Right up there with a Grand Unified Theory, a cure for AIDS and the Ark of the Covenant.

Now why on Earth would I care about a silly "Ark"??
posted by LordSludge at 7:38 AM on May 6, 2008


LordSludge: I think his point was that as long as there is human suffering or eternal mysteries left to unravel, people shouldn't have hobbies.

I didn't think it was a very good point, either.
posted by absalom at 7:51 AM on May 6, 2008


That wasn't quite my point either. But thank you, nonetheless.
posted by rhymer at 7:58 AM on May 6, 2008


One of my old bosses was a former Atari employee/dev guy. He was working on a controller that you strapped to your head. The concept, if I'm remembering correctly, was that you'd be able to control the game with your brainwaves. It never made it to market. I believe he still had the prototype which he promised to bring in a show my other Atari bud.
posted by KevinSkomsvold at 10:03 AM on May 6, 2008


Compared to, say, a novel, a sonnet is so restricted -- could any sonnet be as good as a novel?

There are sonnets better than novels and vice versa.
posted by ersatz at 11:02 AM on May 6, 2008


I've lived five minutes' walk from the Laney College flea market for years and have never actually gone -- who would have thought I'd actually regret it?

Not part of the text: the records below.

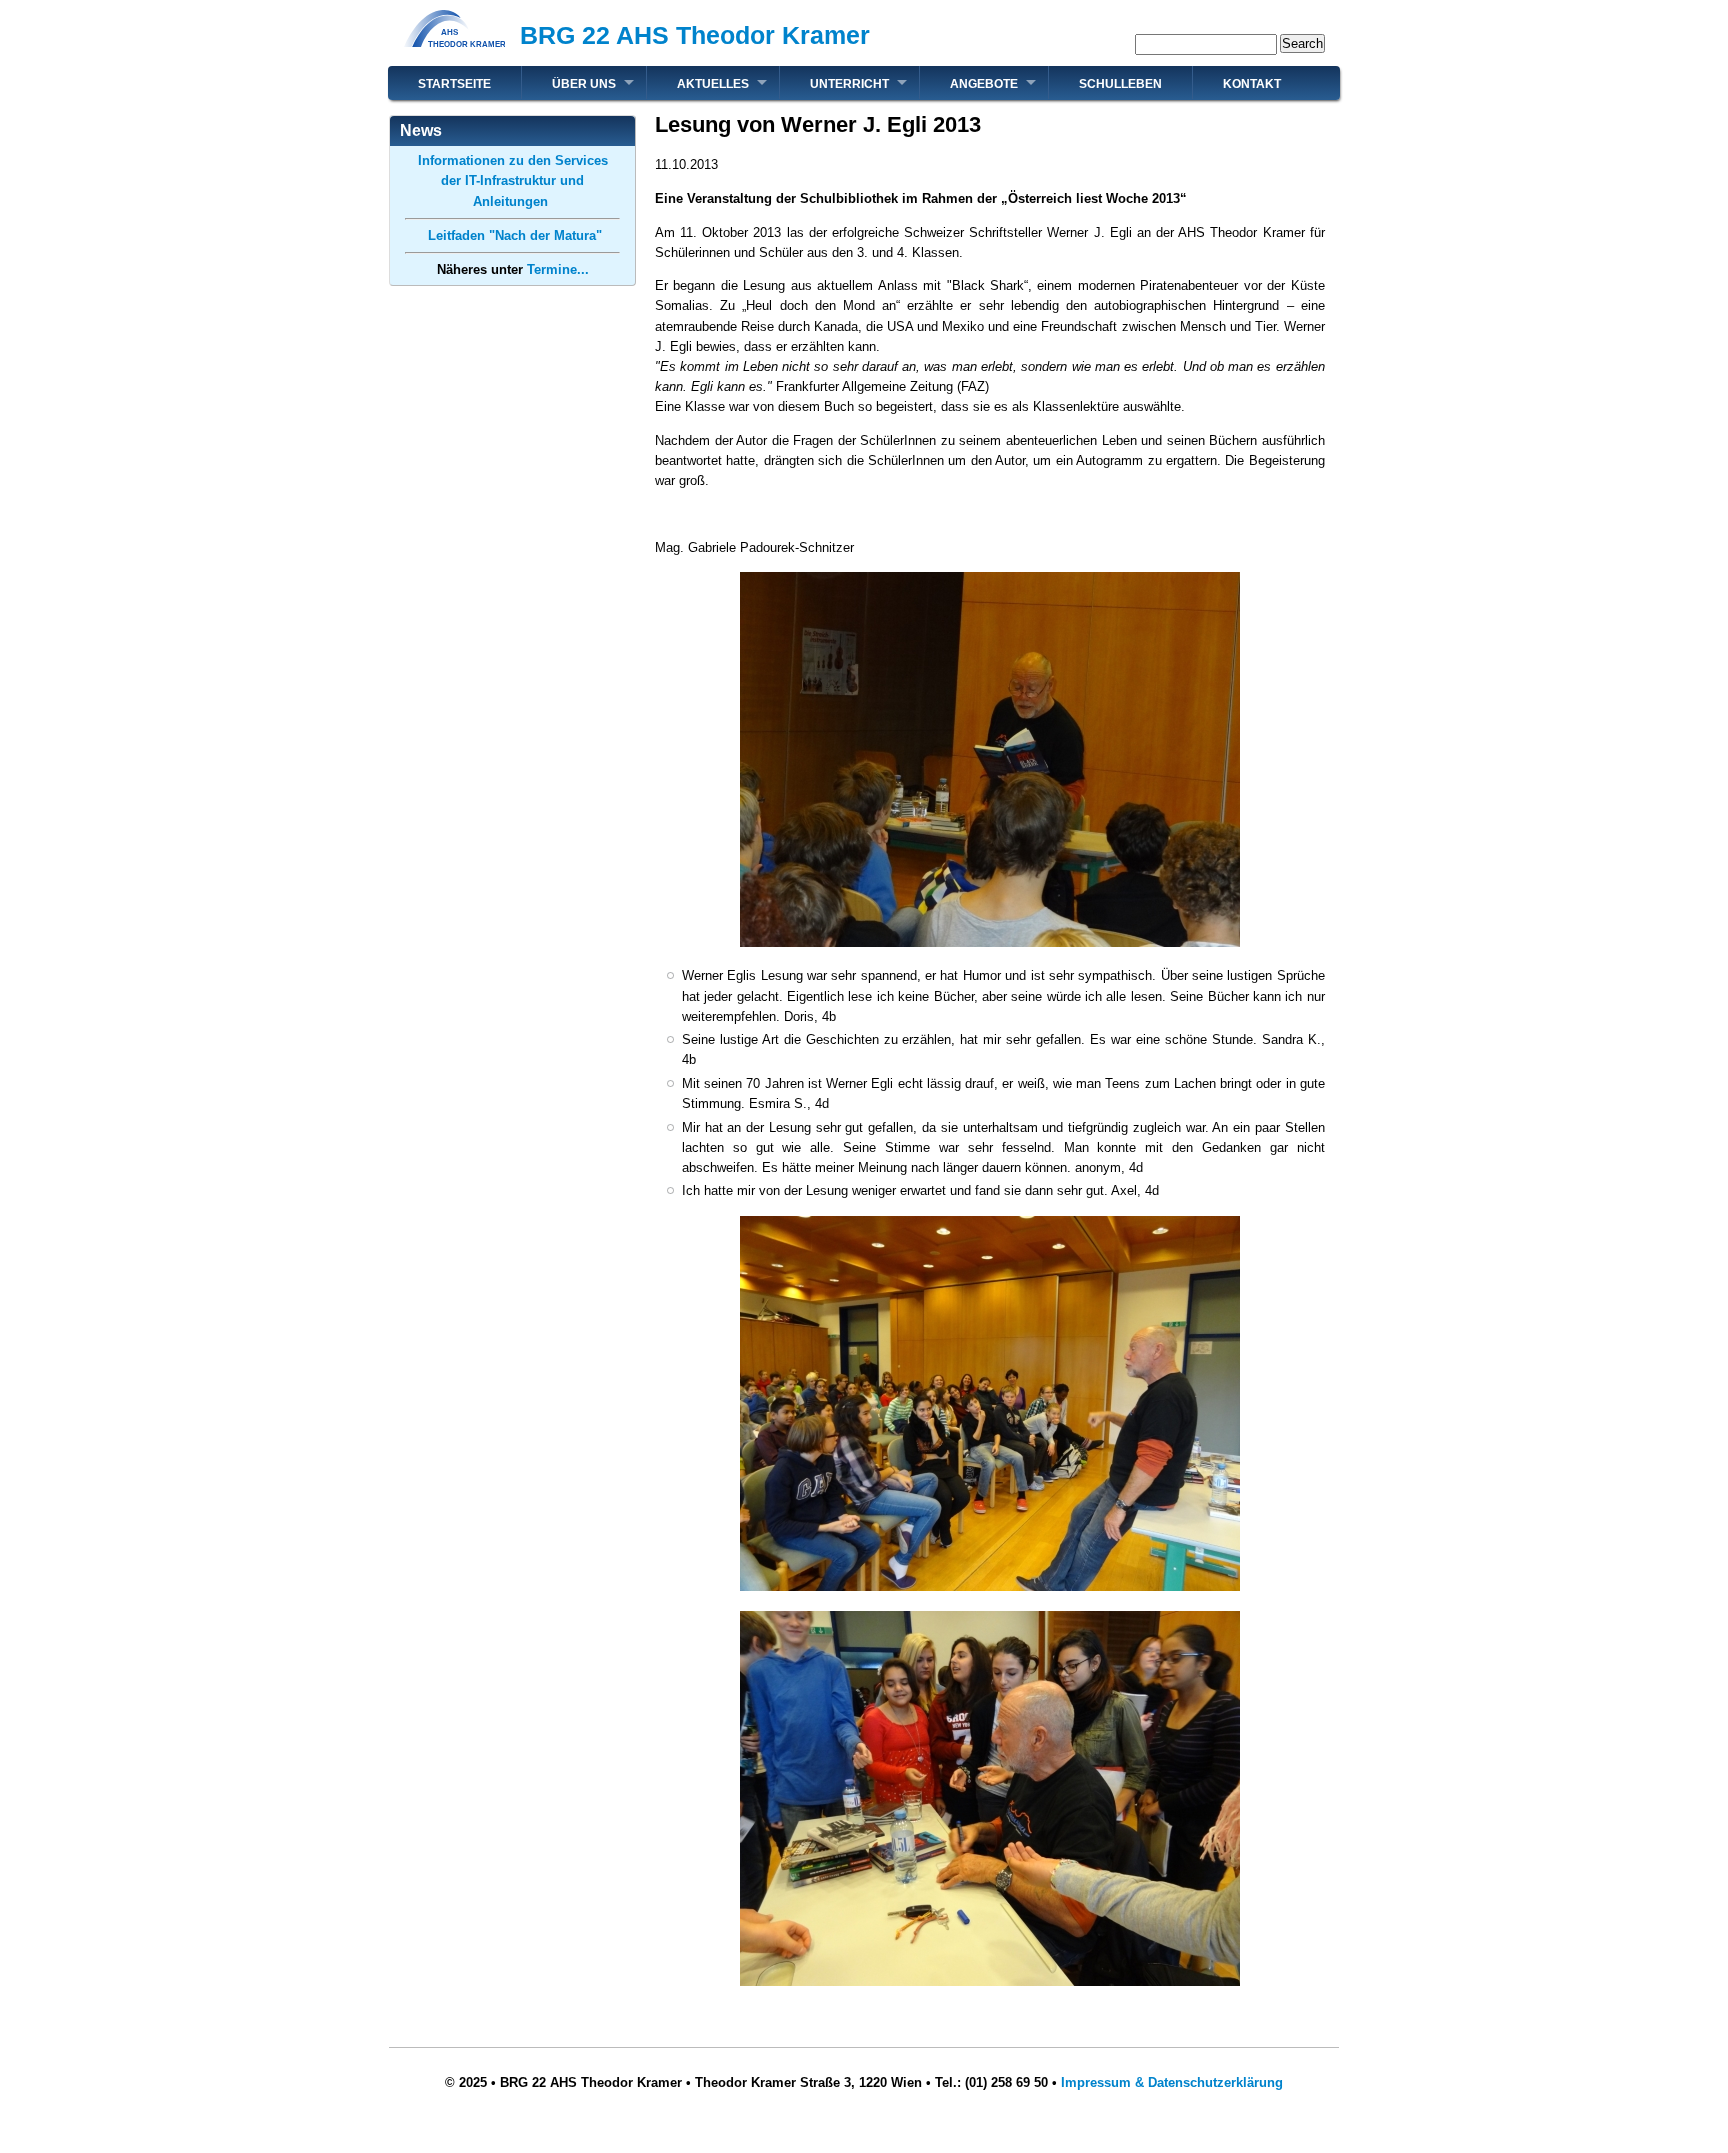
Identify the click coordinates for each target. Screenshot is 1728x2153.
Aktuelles (713, 84)
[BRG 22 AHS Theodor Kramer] (454, 55)
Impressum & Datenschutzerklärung (1172, 2082)
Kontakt (1252, 84)
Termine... (558, 269)
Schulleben (1120, 84)
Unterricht (849, 84)
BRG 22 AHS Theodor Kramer (695, 35)
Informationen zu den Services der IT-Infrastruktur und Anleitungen (513, 180)
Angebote (984, 84)
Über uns (584, 84)
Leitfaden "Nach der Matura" (513, 235)
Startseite (454, 84)
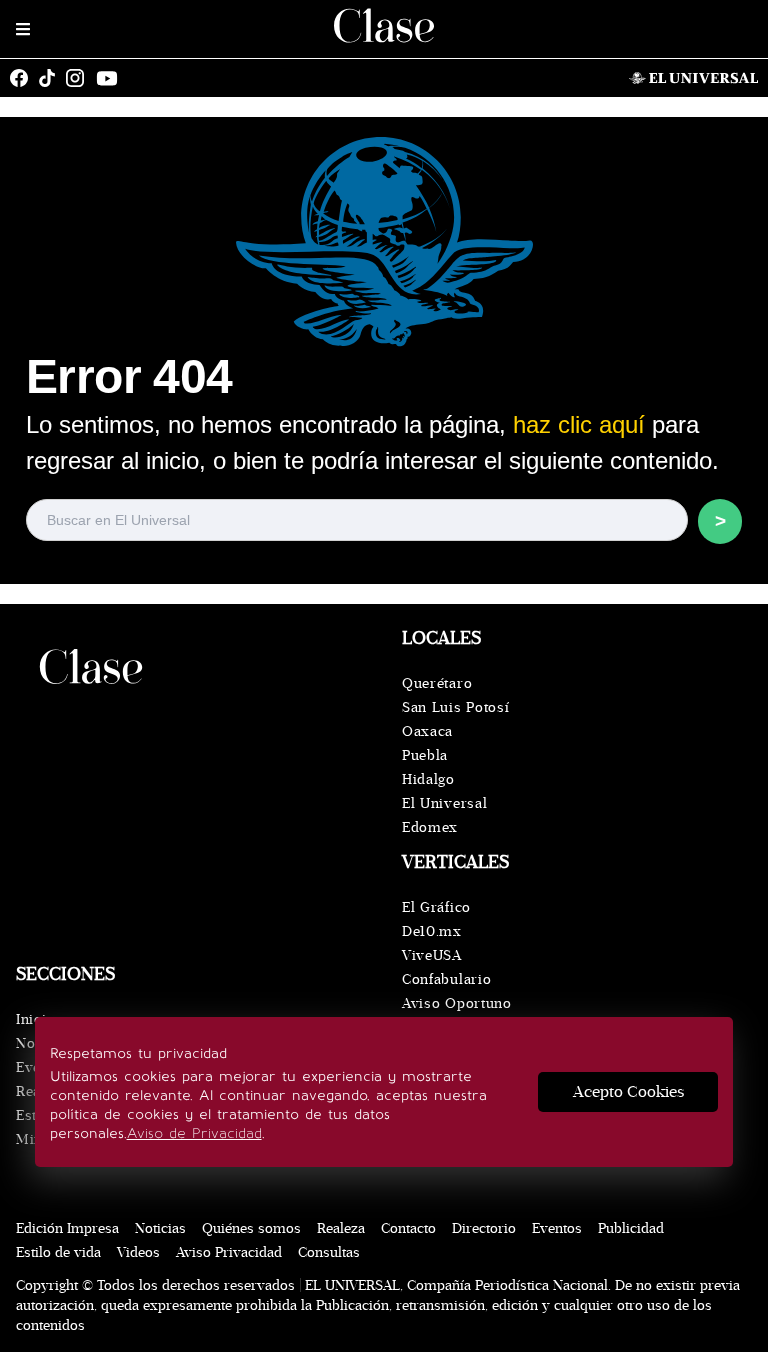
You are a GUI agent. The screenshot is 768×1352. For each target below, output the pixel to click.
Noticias (160, 1228)
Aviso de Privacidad (194, 1133)
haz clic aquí (579, 424)
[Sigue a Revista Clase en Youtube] (112, 78)
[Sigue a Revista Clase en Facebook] (24, 78)
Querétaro (437, 683)
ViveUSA (432, 955)
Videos (138, 1252)
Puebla (425, 755)
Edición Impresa (67, 1228)
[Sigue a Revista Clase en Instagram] (80, 78)
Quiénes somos (251, 1228)
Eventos (557, 1228)
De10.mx (432, 931)
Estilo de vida (58, 1252)
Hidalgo (428, 779)
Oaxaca (427, 731)
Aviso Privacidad (229, 1252)
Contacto (408, 1228)
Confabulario (446, 979)
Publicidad (631, 1228)
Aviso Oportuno (457, 1003)
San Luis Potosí (456, 707)
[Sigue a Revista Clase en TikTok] (52, 78)
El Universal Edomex (444, 815)
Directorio (484, 1228)
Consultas (329, 1252)
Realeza (341, 1228)
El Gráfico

I live five minutes from it as well, yet I've never gone because I'd hate to see all the CD's stolen out of my car two years ago sitting on someone's blanket. Not because they were stolen, but because no one would have bought them.
posted by oneirodynia at 11:14 AM on May 6, 2008


I had the instructions for that Selectric conversion and was quite ready to do one myself back in the day, but I could never scare up a Selectric to convert. The key to it was you only needed about 8 solenoids; each key generated a set of motion commands for the ball which got encoded in the motion of some slider bars. By actuating the slider bars with solenoids and then actuating the print hammer, you could manually control things with just a few I/O lines.

In those days print drivers didn't have to do much, mainly just an ASCII to Selectric-code lookup table and some settling delays for the solenoids.
posted by localroger at 3:13 PM on May 6, 2008


rhymer: Sorry, I was giving you the benefit of the doubt that you were trying to contribute an actual point instead of just contributing noise and snark. I won't make that mistake again.
posted by absalom at 8:39 AM on May 7, 2008


I probably should let sleeping dogs lie, but I feel like I've had words put in my mouth...

My point is not to rebut rhymer as absalom implied -- rather, it's more that "significant" or "important" is in the eyes of the beholder.

Personally, I'm not a Velvet Underground fan, just not my thing, so I couldn't care less about some lost V.U. recording. I certainly don't see it as a Big Deal. (The Lost Dream Theater Sessions.. anybody? anybody? exactly.) Even discovery of the Ark', while certainly of historical value (and tremendous religious value to a whole bunch of, IMO, silly deluded people), even that is less relevant to my life than some undiscovered Atari cartridges. This, in my book, is Pure Awesome.

Cure for AIDS and/or Grand Unified Theory? Of course you would have my full attention. But the Ark'? Fairy tale fodder. Meh.